Example cases show the evolution of light for a misaligned input beam, pump absorption in double-clad fibers, and the behavior of light in a tapered region of a fiber.

A convenient interactive beam profile viewer allows you easy inspection of any calculated beam profiles.

Laser-active Ions

For simulating fiber amplifiers and fiber lasers, the detailed behavior of laser-action ions needs to be included.

Normally, one works with the simple standard gain model. For more complicated laser ions, however, it is possible to freely define energy level schemes of laser-active ions and a great variety of processes inducing transitions between these levels. Therefore, the software is applicable to any conceivable laser ions (Nd³⁺, Yb³⁺, Er³⁺, Tm³⁺, Pr³⁺, …) and pumping schemes. It can even handle cases with different ion species combined (e.g. Yb³⁺ and Er³⁺) or with complicated quenching processes. It can also describe upcon­version lasers of various kinds.
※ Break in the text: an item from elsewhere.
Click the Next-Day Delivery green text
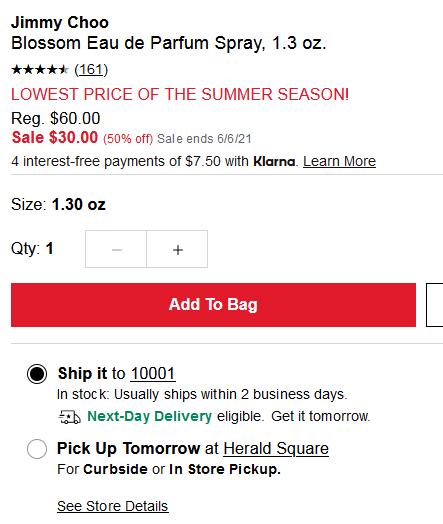[149, 416]
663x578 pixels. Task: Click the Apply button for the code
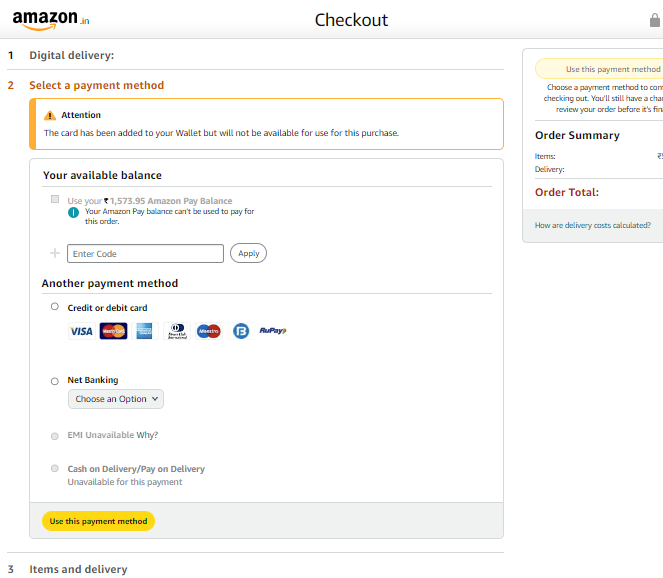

Multiple Pump Waves, Signals, and ASE

You can define a large number of so-called optical channels for pump waves, signals and amplified spontaneous emission (ASE). Each channel may represent either a single propagation mode or some (possibly large) collection of modes. One can freely define its transverse intensity distribution, or simply use the mode intensity distributions from calculated fiber modes. The software is also suitable for modeling devices based on double-clad fibers. For lasers, both linear and ring configurations are possible.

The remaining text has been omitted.